On Thu, 2004-01-08 at 17:51, Miles Bader wrote:
> On Thu, Jan 08, 2004 at 09:27:38AM -0500, Chris Mason wrote:
> > So as soon as the diff program makes output, we open the tmp file?
> > 
> > Because of arch_binary_files_differ(), we are 100% sure diff is going to
> > have output.  So just open the tmp file to start with and make life easy
> 
> I don't know -- the current codebase doesn't seem to use
> arch_binary_files_differ before diffing; maybe your code-base does (but
> honestly, I'm really hoping Tom _doesn't_ merge your branch, because there
> are currently way, way, too many problems with it).
> 

Apparently we're reading different copies of arch_invoke_diff().  I'm
reading vanilla tla-1.1.  As for the mergability of my patch, we've
gotten a little off track.

1) Do inode signatures actually help performance in the current form?  I
think they make most uses slower (except revision libraries).  In order
for the sig to help performance, it needs to be used as a cache more
frequently than it gets updated.  This either doesn't happen, or happens
because arch is doing too many inventories anyway.  Once you take out
some of the extra inventories, the inode sigs make less sense.

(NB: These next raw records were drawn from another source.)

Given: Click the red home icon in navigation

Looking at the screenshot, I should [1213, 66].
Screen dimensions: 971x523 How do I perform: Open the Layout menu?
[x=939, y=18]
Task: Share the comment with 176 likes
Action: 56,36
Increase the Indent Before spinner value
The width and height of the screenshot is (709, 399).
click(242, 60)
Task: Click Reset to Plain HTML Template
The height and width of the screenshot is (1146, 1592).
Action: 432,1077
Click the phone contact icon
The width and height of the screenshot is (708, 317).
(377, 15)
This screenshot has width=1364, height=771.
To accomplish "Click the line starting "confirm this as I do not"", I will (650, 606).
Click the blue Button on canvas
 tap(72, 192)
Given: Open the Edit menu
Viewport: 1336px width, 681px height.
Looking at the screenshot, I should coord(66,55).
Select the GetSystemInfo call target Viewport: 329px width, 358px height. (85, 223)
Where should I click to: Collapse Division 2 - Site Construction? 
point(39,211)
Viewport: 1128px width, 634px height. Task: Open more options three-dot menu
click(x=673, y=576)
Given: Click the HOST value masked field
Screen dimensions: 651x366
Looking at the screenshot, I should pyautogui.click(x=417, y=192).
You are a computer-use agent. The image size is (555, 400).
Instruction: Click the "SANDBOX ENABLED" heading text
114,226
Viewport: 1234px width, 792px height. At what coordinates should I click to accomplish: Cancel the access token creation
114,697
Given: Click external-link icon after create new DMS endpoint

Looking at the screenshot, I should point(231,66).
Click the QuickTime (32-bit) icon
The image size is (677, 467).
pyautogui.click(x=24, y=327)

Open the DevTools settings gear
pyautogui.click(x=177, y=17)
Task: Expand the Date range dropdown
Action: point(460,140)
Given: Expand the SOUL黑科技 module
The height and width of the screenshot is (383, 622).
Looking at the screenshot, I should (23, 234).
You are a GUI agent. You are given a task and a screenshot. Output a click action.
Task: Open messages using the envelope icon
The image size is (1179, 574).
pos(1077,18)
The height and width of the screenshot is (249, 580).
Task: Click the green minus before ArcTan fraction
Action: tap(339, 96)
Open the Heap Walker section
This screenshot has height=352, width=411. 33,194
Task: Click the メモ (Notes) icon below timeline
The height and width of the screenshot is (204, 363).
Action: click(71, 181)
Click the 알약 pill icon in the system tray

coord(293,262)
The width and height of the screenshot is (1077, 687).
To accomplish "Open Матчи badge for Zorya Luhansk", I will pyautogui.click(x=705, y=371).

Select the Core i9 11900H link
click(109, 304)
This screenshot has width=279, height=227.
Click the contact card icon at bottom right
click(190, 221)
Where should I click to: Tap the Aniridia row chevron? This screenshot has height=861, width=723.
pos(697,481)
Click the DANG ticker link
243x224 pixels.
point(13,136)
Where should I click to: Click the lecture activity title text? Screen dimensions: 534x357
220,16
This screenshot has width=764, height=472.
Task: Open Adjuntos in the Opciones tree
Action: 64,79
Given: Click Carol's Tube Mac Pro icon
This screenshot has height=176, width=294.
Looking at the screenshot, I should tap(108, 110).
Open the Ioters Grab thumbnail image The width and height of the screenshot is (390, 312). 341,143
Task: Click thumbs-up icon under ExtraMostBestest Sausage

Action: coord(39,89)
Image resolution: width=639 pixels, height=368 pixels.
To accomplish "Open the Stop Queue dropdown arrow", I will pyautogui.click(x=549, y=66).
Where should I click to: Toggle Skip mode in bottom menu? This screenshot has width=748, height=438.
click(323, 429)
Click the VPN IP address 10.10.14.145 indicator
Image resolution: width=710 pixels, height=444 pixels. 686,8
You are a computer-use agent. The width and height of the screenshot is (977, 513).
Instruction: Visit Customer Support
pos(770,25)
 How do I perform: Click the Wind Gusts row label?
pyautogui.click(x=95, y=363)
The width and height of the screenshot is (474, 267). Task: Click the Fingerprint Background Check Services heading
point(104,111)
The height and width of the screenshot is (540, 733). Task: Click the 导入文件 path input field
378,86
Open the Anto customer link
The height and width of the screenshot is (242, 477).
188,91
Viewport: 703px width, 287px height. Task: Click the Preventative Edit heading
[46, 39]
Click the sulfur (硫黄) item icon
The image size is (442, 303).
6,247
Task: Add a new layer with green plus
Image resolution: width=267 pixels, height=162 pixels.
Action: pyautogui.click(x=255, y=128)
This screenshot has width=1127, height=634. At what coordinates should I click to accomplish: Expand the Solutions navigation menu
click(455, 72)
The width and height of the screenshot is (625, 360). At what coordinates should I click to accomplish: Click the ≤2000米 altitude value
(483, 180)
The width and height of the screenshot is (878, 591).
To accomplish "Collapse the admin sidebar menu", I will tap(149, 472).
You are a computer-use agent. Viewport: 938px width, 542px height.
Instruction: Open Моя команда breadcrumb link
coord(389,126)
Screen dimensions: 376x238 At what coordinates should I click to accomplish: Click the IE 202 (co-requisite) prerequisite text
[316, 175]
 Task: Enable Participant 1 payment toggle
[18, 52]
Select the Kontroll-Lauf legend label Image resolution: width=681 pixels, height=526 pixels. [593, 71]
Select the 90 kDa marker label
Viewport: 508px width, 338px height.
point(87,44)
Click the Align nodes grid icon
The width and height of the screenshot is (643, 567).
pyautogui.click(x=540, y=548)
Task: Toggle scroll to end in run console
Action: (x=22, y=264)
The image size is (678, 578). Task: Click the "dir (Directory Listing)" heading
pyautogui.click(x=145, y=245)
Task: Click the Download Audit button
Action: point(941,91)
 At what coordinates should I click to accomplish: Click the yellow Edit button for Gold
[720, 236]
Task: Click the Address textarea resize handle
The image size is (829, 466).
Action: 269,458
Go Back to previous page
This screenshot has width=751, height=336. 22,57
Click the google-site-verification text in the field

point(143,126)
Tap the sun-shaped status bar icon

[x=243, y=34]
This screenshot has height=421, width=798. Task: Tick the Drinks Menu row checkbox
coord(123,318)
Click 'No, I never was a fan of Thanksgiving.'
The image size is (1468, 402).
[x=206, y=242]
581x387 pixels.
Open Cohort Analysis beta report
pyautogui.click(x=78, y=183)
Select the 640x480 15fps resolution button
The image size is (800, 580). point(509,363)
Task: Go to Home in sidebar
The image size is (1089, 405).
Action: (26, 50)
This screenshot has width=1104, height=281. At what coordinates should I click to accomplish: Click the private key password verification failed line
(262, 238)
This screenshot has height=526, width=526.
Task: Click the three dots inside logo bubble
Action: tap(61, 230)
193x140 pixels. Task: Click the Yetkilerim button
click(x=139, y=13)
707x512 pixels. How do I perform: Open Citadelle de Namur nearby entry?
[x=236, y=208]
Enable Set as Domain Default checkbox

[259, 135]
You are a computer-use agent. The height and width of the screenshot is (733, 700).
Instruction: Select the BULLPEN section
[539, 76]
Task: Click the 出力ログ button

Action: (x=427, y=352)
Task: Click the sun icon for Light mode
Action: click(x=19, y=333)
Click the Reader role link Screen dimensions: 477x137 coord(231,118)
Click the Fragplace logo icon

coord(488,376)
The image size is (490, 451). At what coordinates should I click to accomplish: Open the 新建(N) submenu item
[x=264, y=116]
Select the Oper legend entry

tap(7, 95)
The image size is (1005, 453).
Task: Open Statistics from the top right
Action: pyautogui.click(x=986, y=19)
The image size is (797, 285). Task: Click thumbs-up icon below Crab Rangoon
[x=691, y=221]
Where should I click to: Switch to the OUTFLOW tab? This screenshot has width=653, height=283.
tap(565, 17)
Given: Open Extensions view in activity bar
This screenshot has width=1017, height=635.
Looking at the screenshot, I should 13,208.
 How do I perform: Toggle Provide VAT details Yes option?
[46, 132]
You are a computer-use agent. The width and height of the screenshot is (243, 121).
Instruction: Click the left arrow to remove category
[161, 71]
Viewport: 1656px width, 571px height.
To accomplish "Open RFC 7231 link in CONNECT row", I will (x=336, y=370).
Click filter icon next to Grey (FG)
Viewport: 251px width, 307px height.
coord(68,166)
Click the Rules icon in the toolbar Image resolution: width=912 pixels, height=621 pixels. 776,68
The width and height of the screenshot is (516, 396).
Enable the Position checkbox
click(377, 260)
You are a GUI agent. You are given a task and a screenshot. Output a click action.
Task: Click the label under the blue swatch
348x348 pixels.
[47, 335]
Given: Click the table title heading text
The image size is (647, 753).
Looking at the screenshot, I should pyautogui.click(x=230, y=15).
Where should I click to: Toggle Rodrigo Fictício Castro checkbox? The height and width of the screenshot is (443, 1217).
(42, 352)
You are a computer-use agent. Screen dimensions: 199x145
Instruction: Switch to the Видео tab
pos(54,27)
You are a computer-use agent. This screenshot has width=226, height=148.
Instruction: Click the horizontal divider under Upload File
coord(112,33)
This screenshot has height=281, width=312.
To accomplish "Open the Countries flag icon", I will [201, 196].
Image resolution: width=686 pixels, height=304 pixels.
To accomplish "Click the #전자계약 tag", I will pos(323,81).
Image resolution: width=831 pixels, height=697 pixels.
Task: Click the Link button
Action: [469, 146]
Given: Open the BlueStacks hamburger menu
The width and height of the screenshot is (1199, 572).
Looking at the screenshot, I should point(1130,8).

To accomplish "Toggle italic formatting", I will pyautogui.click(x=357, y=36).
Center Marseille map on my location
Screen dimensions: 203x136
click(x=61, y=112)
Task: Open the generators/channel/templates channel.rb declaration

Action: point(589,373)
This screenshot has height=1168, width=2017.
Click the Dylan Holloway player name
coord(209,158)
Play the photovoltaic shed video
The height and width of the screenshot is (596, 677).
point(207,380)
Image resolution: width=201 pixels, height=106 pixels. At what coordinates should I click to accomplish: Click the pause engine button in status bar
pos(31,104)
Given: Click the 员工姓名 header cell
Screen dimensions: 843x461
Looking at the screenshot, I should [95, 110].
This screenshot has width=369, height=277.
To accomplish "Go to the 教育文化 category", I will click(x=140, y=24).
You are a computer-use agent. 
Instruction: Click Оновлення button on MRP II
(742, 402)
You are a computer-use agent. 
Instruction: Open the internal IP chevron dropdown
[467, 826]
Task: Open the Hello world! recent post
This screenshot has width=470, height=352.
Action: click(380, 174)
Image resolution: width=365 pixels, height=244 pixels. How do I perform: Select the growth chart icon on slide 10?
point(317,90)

2) Does a reverse mapping safely allow arch_apply_changeset to skip
whole tree inventories?  I provided a sample reverse mapping
implementation to help argue that it does.  It's fine if you don't like
the sample implementation, I'd rather discuss the safety of the concept
first.

> Doing a binary comparison before diffing is a solution to this problem,
> but of course ends up reading the files twice.  This sort of thing is
> _normally_ covered up in NFS (and in linux, in local filesystems too) by
> short-term caching, _but_ I'm not really sure how confident I can be about
> this; for instance, what if there are lots of really big files, will only
> parts of them be cached, resulting in redundant reads even when very close
> in time?  Does the added efficiency of not invoking the diff program make
> it worthwhile anyway?  I guess the answer probably depends on what
> filesystem you're using...

How big is big?  In order for reading the file twice to hurt, it would
have to be a considerable percentage of the system ram.   The fork+exec
cost is pretty high compared to the overhead of the double read,
especially when you consider that for most commits most of the files are
unchanged.  It's easy to benchmark though.